Your assignment> What is needed is an exact copy of the records, with the images left out.
── Input for this task
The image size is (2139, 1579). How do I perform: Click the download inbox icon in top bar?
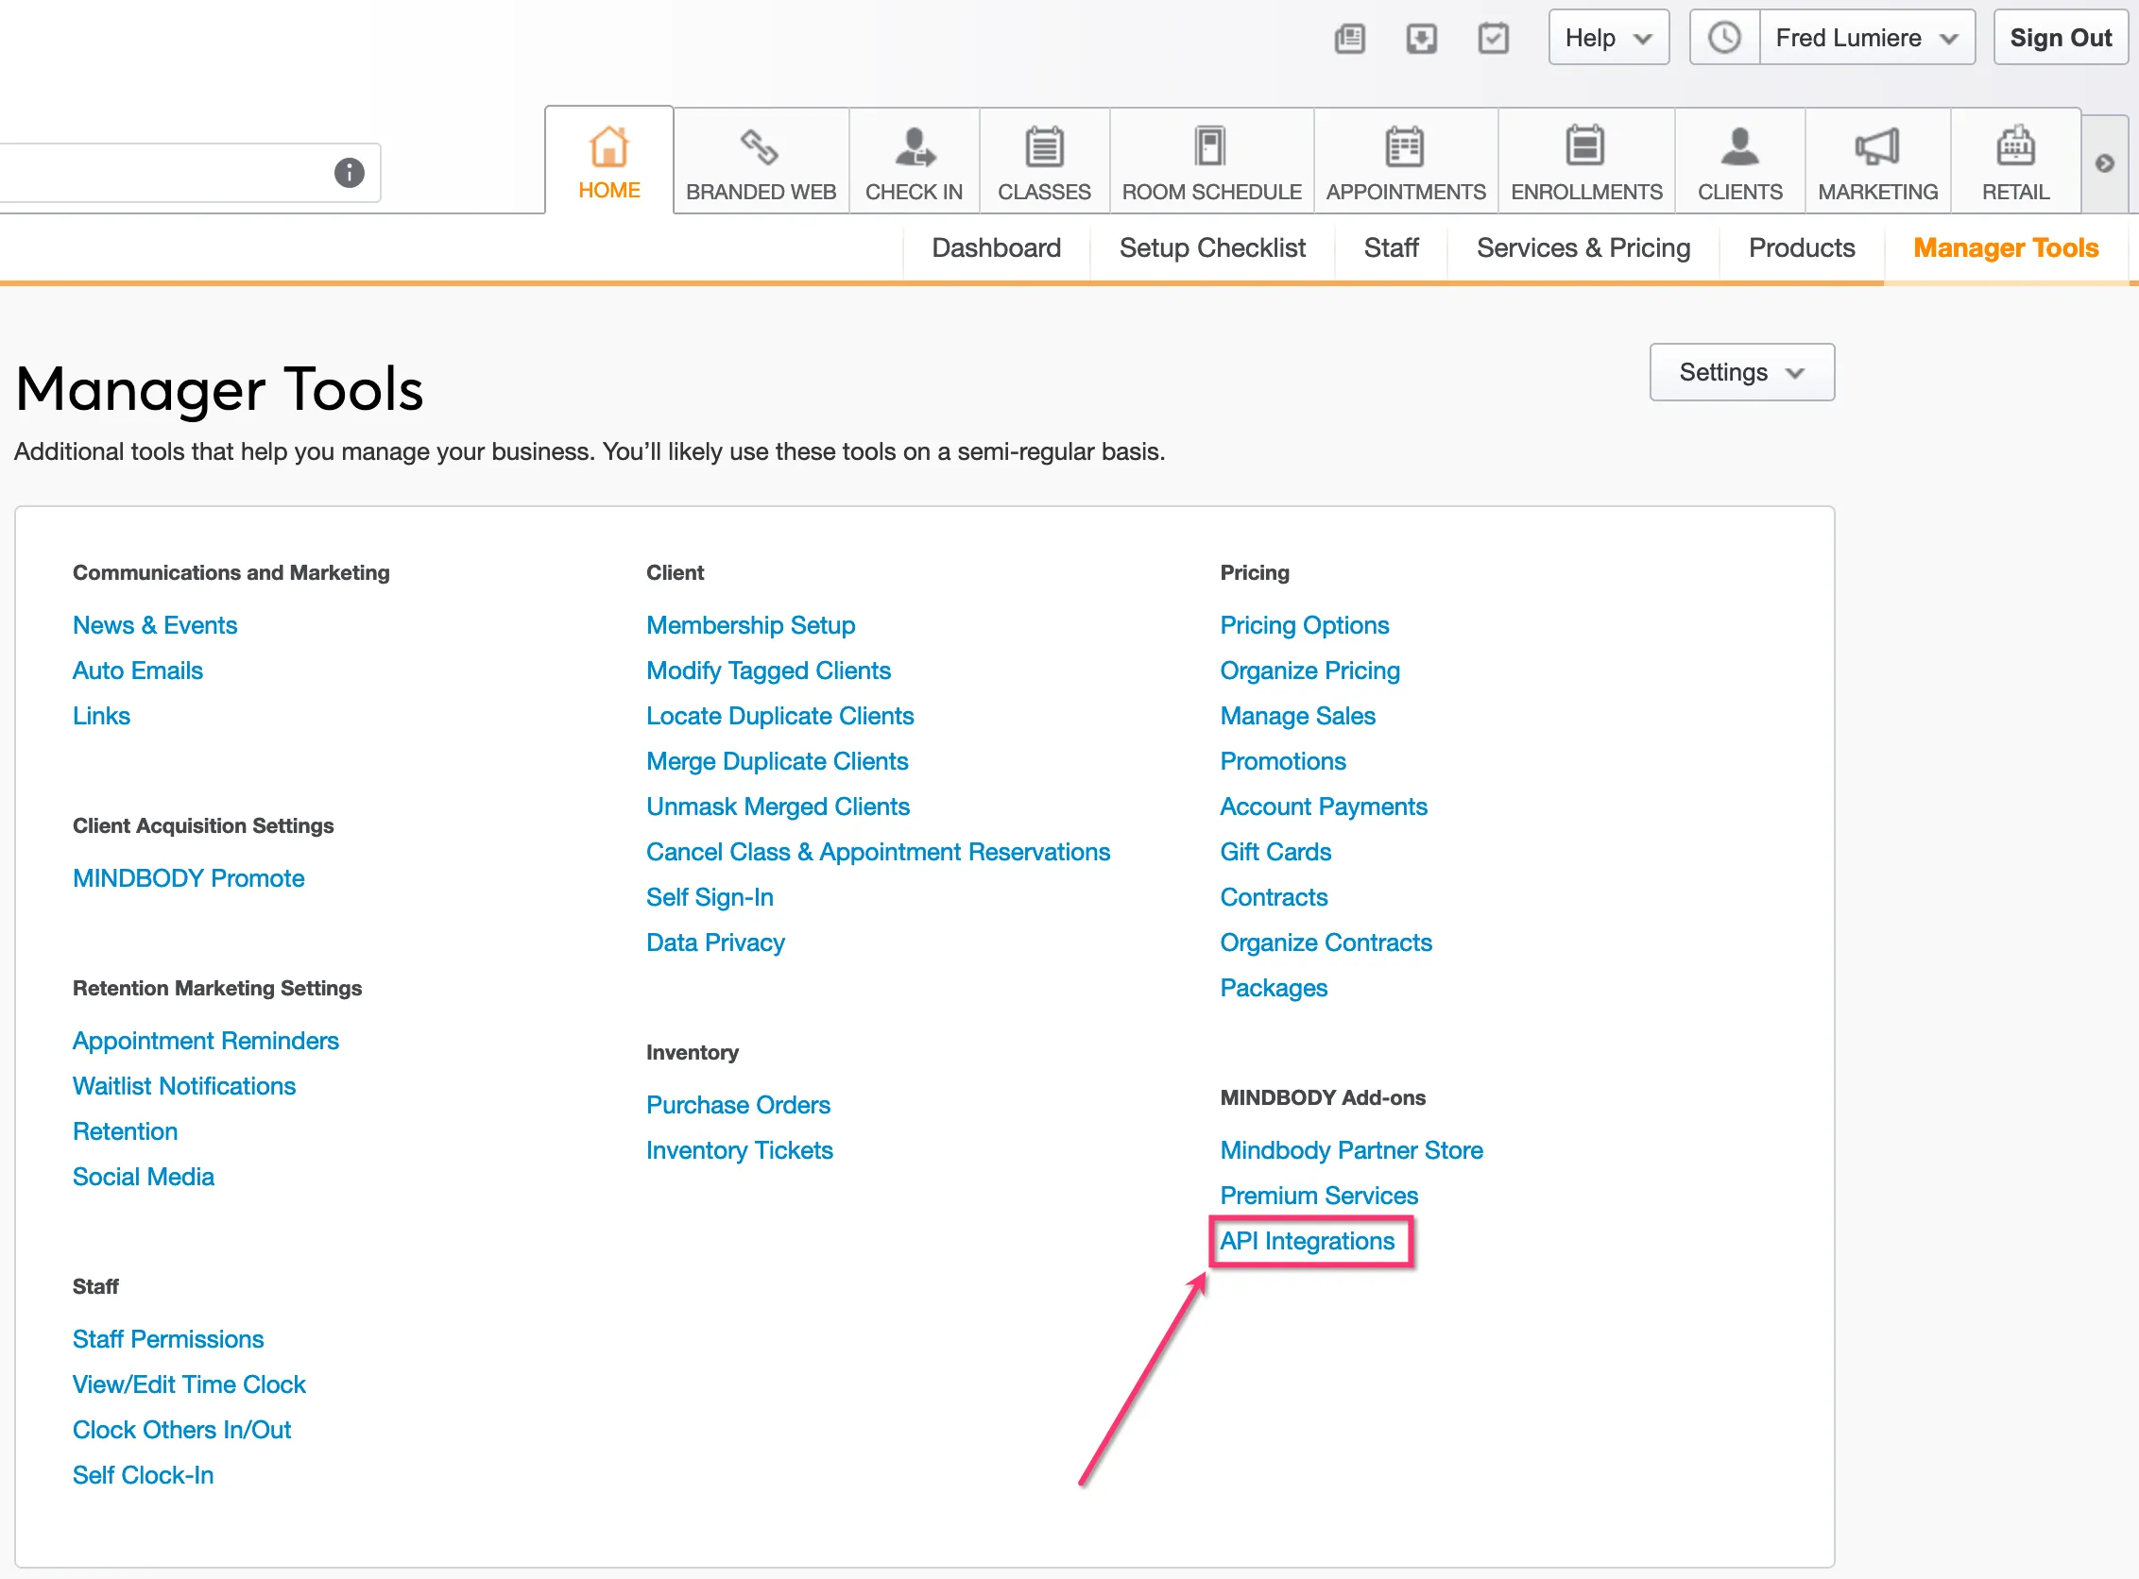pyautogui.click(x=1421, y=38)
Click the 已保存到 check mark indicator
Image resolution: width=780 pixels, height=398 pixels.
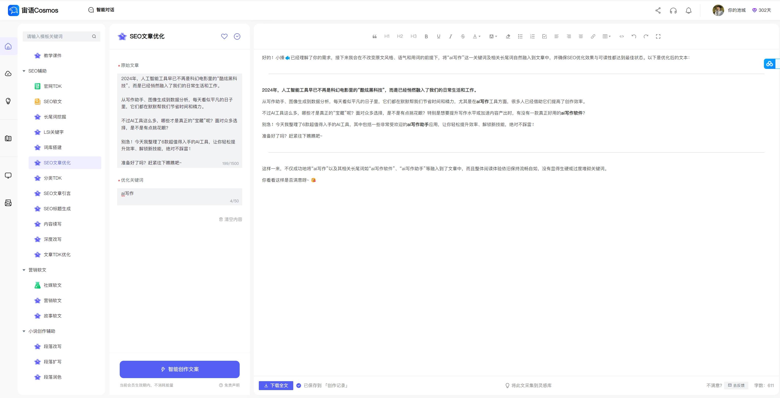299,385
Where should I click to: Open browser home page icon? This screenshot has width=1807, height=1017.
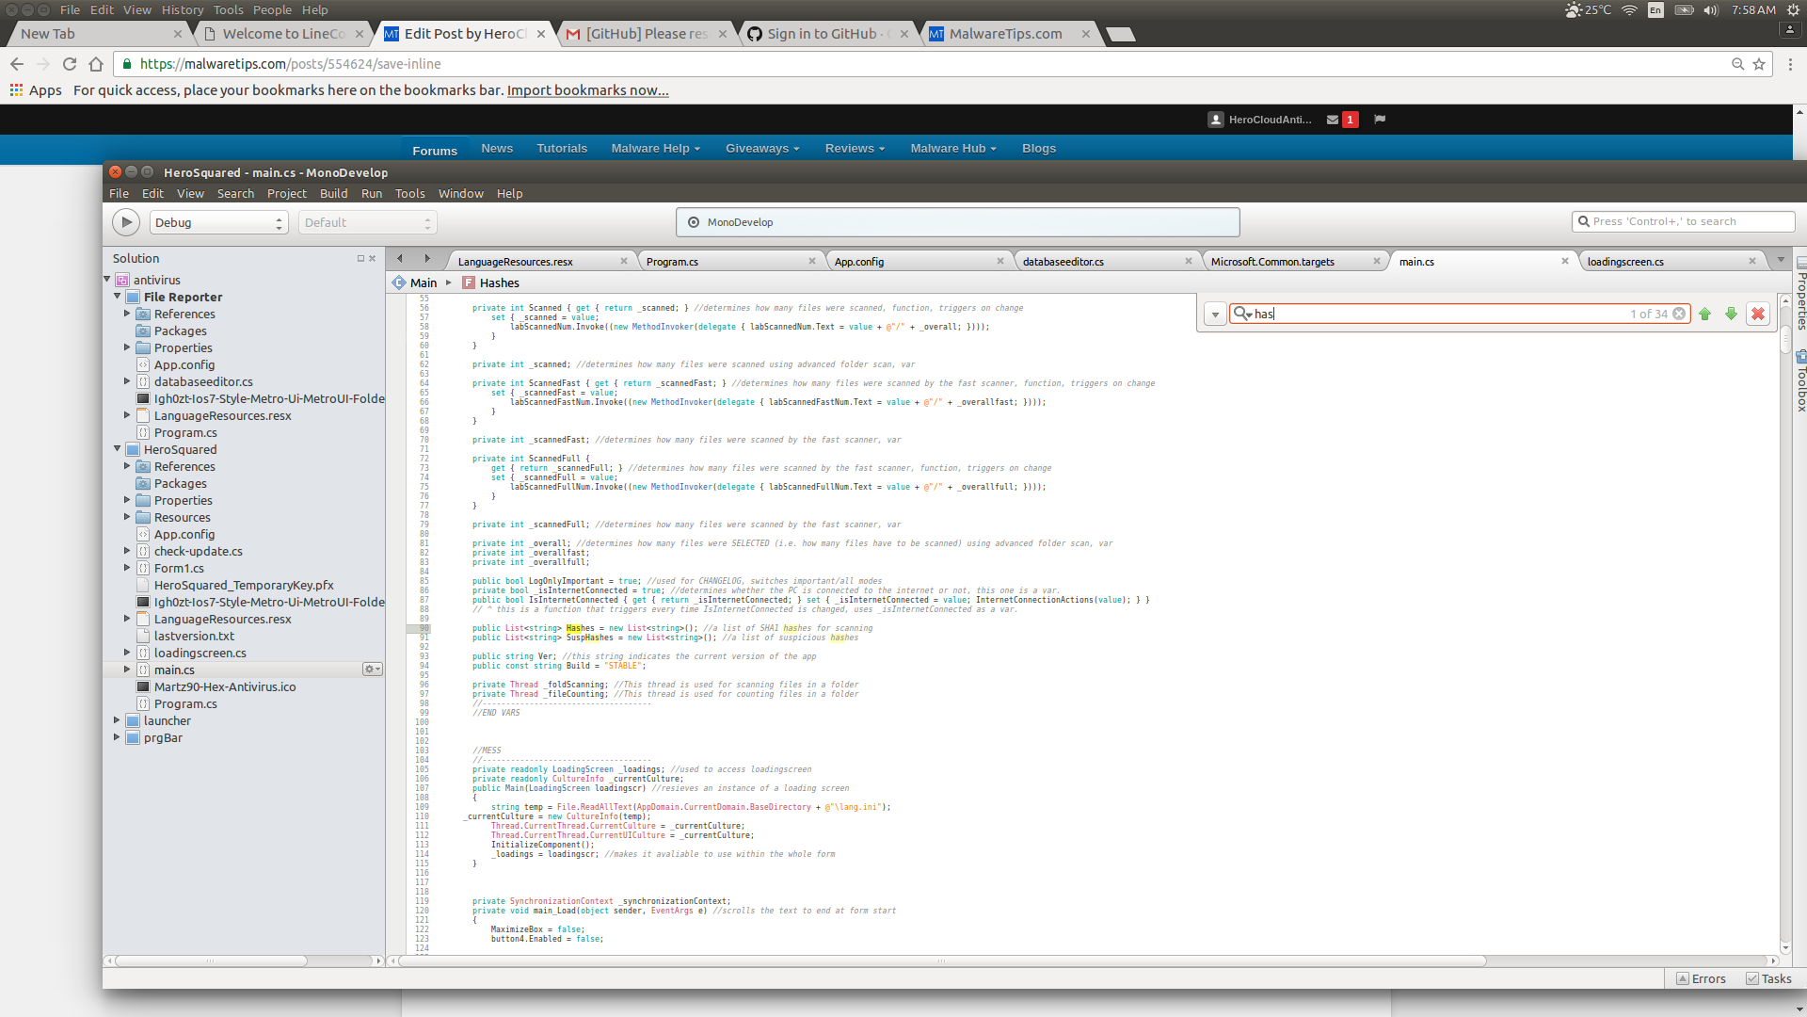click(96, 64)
────
Task solution>
The image size is (2139, 1579). How do I perform: Click the download inbox icon in top bar?
pyautogui.click(x=1421, y=38)
Click the 已保存到 check mark indicator
Image resolution: width=780 pixels, height=398 pixels.
299,385
Where should I click to: Open browser home page icon? This screenshot has width=1807, height=1017.
click(96, 64)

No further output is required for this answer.